So what happens on an AMS training course?

We’ve often posted information about our Aircraft Recovery Training Courses but that’s only half the story when it comes to telling people what to expect when they arrive at our dedicated training facility in the UK.

So below we’ve shown a recent course report from our Training Manager, Brian Deacon, which shows how our courses achieve far more than just training delegates on how to recover an aircraft.

ams rescue

“In September 2016, a group of six Portuguese Fire & Rescue delegates visited the UK for aircraft recovery training at the AMS UK training facility. The group were from four Portuguese airports: Lisbon, Faro, Madeira and the Azores.

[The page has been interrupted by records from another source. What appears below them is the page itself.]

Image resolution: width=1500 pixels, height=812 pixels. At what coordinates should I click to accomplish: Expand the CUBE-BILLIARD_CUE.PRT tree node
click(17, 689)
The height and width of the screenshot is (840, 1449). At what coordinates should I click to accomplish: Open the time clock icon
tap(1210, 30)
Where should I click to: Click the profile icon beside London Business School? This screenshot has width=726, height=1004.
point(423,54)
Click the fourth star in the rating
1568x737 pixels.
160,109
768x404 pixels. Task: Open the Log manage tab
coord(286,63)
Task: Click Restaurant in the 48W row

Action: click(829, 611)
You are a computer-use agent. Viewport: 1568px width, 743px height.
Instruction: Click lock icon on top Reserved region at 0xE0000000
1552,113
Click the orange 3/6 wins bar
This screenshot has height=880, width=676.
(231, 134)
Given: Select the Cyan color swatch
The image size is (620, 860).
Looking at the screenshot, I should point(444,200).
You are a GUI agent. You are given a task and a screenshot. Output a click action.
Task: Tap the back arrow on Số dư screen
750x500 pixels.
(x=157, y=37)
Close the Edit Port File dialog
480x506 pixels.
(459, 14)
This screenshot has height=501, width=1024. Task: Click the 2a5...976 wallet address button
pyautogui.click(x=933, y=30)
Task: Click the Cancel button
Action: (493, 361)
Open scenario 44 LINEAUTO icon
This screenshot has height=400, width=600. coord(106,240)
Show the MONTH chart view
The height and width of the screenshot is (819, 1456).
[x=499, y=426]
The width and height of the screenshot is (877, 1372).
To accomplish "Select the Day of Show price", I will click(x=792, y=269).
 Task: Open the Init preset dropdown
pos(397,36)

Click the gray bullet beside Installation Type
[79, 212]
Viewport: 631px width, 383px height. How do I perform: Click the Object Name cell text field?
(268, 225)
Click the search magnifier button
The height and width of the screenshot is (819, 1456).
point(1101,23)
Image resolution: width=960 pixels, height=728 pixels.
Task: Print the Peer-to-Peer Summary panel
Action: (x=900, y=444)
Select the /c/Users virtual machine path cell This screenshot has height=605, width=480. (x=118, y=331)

As is usual for one of our courses they arrived at Heathrow on Sunday evening, were met by myself at the Arrivals Hall and escorted to our coach transport, ready to take them to the hotel local to the AMS UK training centre.

Monday morning saw a wet and windy day. In fact, this group commented later that they did not see the sun at all for the first three days of their trip and had great sympathy for the English and our weather!

The first half day of the course was spent in a conference room to look at what could be defined as a successful recovery, the various recovery techniques, the equipment that can be deployed, and the details and load limits found in the ARD and ARM. This was a good opportunity for me to gauge how much experience the group had and for them to get a good understanding of what the next three days would cover.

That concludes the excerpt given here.